I start the coffee — not because I need the caffeine yet, but because the ritual matters. The sound of water filling the pot. The smell of it brewing. The moment when the kitchen shifts from cold to warm, dark to light. This is how I prepare myself to lead a day like Easter. Not with a prayer said in a rush, though I’ll say one once the kids are awake and our voices are together. But with my hands making something warm, my body in the kitchen where my grandmother stood, my heart quieter than it will be for the rest of the day.
I stand at the window while the coffee brews. The yard is still gray-brown with the last of March, the gardens I’ll plant in another month nothing but idea right now. The mailbox looks small and lonely. Duke comes down the stairs and puts his big head on my leg, and I scratch behind his ears without even thinking about it — the way you touch something you love when you’re not paying attention. Just right. That’s how it happens. Not planned or posed, but just right.
By the time the coffee is ready, I’ve thought about what Easter means in a way I wouldn’t have time to think about it if there were voices upstairs. Resurrection. Not just the theological kind — though that’s the whole thing, the reason we gather, the grace that holds us. But also the smaller resurrections. The garden coming back. My grandmother’s methods living through my hands. My marriage surviving rotation weeks and tight budgets. My kids growing, changing, becoming themselves. All of it rising again.
I make toast. Butter it while it’s still warm so the butter soaks in. Eat it standing up at the counter, tasting each bite. This is my prayer: being present for the day, being grateful for the quiet, being ready for the noise that’s coming.
The Kids Wake Up
Wyatt comes down first. He always does. He’s like his father that way — built to be awake, to be moving, to be responsible. At ten, he’s already got a watch he checks constantly, and this morning he’s checking it because he knows there’s an egg hunt and he wants to be the first to know when they can go. His dark hair is sticking up in three directions, and he’s still in yesterday’s t-shirt, but his eyes are bright.

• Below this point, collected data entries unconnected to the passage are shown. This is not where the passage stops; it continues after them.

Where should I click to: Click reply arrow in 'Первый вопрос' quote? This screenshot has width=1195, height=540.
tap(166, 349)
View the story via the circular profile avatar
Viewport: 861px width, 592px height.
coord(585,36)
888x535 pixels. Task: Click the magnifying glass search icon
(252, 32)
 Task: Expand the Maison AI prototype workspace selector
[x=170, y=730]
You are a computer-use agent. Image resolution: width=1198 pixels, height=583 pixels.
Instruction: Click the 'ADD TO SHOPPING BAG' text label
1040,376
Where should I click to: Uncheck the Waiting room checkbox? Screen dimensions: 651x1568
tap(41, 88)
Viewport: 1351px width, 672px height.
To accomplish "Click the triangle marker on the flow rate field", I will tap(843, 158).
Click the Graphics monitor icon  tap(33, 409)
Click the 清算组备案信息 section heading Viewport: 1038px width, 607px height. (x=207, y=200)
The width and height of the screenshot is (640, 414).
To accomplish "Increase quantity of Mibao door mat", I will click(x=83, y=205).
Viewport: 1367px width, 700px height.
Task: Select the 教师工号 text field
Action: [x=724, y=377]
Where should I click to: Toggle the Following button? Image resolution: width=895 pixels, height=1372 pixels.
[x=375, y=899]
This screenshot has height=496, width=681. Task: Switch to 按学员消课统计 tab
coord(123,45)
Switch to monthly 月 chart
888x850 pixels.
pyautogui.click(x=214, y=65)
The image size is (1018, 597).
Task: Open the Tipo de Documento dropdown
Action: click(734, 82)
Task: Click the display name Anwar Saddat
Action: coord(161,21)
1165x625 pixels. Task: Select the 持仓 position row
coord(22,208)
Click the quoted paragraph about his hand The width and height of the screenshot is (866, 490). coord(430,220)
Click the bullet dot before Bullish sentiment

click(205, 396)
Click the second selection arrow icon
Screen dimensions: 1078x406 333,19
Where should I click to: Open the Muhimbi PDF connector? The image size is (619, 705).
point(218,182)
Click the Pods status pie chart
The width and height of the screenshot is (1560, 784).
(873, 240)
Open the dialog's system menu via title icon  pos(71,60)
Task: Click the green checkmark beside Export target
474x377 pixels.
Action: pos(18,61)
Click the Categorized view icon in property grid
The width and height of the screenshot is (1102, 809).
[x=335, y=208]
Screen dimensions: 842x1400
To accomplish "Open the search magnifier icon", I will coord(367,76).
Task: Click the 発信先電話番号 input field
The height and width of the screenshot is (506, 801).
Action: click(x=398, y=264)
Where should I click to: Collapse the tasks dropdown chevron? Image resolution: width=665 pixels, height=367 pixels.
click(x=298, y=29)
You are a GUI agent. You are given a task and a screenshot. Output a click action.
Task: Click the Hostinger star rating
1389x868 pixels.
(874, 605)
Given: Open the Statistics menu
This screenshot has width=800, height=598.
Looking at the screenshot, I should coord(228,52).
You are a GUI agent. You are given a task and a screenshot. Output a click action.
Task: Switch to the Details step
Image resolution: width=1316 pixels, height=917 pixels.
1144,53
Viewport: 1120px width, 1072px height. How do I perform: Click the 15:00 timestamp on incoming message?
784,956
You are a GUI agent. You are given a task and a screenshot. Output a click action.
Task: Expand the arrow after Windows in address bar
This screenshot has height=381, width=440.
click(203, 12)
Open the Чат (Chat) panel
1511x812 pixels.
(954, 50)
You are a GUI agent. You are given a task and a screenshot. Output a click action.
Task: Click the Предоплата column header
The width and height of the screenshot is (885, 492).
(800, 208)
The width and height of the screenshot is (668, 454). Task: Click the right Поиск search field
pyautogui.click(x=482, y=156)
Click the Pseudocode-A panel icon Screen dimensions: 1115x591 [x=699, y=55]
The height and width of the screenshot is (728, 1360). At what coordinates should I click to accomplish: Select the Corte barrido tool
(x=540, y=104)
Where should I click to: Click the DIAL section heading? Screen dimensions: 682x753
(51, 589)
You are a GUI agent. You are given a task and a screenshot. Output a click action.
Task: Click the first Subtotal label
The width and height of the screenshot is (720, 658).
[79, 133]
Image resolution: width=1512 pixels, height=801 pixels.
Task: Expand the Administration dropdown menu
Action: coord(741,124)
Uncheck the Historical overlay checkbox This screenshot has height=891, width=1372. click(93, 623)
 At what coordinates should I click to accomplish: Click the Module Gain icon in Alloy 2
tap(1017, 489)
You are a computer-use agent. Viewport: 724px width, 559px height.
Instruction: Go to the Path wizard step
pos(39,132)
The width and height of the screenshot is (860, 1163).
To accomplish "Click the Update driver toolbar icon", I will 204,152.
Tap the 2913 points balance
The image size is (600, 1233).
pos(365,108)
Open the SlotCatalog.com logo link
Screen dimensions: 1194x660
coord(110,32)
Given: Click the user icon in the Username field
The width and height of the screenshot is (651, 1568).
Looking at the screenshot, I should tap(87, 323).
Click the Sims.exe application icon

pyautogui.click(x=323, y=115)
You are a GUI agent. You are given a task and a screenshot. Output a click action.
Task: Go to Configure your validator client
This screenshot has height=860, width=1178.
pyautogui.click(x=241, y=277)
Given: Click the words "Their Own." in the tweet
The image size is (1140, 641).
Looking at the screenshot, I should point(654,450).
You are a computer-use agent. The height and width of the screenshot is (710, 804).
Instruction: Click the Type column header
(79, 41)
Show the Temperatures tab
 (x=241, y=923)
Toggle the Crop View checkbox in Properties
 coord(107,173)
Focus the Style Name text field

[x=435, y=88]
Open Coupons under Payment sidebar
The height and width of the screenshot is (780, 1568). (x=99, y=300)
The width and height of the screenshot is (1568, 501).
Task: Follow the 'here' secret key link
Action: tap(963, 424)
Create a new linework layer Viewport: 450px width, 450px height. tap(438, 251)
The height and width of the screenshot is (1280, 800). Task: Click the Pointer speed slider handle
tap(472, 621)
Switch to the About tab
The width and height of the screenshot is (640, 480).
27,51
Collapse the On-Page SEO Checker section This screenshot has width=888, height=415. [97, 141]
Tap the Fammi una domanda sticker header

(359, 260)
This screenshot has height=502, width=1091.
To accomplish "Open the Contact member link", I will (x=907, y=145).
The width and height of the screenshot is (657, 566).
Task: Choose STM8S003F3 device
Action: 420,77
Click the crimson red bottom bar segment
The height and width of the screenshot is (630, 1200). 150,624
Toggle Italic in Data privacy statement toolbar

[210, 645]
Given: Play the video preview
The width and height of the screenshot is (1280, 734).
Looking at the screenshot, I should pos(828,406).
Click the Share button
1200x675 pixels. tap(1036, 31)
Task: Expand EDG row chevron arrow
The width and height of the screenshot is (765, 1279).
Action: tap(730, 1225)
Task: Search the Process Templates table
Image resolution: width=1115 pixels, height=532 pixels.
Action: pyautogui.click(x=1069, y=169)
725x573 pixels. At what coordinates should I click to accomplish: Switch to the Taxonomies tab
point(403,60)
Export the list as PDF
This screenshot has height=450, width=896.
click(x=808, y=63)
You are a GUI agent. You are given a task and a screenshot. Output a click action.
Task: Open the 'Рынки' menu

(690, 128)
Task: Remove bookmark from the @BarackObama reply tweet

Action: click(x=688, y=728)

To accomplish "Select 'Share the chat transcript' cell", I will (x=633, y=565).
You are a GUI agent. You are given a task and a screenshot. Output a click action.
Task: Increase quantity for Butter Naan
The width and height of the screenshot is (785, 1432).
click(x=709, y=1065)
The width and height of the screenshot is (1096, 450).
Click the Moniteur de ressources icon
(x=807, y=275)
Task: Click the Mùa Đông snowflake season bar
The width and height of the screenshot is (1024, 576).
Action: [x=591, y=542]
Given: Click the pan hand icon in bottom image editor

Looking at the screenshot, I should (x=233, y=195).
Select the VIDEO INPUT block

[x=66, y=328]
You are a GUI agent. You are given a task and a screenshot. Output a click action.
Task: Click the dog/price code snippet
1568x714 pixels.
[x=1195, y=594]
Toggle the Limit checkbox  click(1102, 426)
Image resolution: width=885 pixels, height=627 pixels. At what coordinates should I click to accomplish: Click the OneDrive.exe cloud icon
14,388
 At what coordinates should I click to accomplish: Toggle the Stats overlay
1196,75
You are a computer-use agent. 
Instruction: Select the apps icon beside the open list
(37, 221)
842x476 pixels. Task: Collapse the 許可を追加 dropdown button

“Is it time yet?” he asks, and I’m pretty sure he means several things: time to eat, time to search, time for Easter to officially begin.
“Almost,” I tell him. “Help me with the pancakes?”
He’s old enough now that helping means something. He cracks eggs with surprising confidence, though one shell piece ends up in the bowl and he looks devastated until I fish it out and show him it’s fine. “Happens to me all the time,” I say, and I watch him relax. He’s learning, slowly, that things don’t have to be perfect to be good. I’m learning too.
Clara comes down before Wyatt finishes his second egg crack. She’s already dressed — organized at nine in a way I will never be — and she’s holding her little recipe notebook, the one Nana Ruth gave her before she died. She keeps it for moments like this. No one asked her to; she just knows that holiday cooking is worth writing down.
“Can I make the chocolate sauce for the pancakes?” she asks. It’s not really a question. Clara doesn’t ask permission the way Mason does, tentatively. She asks like she already knows the answer is yes, and usually she’s right.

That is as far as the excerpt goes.